A single number is the answer here: the count of lines in the data below that include the word "computer".

= = = = = = =

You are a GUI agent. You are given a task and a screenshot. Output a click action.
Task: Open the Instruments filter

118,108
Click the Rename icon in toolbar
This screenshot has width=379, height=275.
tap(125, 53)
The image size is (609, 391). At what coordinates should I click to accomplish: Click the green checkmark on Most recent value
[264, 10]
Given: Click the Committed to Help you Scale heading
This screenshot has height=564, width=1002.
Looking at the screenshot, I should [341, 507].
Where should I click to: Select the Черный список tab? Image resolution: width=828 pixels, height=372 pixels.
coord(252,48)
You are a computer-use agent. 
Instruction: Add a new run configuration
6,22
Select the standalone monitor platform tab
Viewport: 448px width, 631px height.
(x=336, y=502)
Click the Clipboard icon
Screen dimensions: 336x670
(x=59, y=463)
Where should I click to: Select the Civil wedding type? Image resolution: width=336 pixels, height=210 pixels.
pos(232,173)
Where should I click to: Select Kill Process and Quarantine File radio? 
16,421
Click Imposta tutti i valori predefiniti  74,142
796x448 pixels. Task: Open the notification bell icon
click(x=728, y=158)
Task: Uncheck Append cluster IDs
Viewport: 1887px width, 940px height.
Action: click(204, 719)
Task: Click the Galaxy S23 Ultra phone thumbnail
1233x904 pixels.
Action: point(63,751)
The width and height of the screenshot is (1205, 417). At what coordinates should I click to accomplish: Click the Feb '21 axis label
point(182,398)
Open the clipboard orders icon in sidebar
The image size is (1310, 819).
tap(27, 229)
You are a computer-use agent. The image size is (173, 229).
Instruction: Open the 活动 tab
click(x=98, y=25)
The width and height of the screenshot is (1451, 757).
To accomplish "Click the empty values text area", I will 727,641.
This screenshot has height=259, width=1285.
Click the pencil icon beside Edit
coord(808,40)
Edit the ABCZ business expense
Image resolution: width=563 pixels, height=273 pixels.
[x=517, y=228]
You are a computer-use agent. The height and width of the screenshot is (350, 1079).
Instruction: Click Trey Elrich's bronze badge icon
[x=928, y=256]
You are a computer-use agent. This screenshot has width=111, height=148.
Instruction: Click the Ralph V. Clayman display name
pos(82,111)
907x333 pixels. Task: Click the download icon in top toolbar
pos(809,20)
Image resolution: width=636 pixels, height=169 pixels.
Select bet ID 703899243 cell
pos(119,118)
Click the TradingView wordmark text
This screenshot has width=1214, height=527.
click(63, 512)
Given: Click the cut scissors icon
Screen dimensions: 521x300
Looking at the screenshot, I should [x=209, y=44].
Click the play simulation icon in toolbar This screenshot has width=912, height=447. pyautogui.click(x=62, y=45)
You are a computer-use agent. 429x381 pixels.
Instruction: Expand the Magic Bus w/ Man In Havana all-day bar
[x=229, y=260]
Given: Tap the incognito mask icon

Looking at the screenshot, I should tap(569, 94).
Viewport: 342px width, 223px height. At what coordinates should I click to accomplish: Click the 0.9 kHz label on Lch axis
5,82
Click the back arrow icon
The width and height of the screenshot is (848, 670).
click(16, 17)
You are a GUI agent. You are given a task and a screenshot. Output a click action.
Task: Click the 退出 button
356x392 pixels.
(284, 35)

= = = = = = =

_Task result_:
5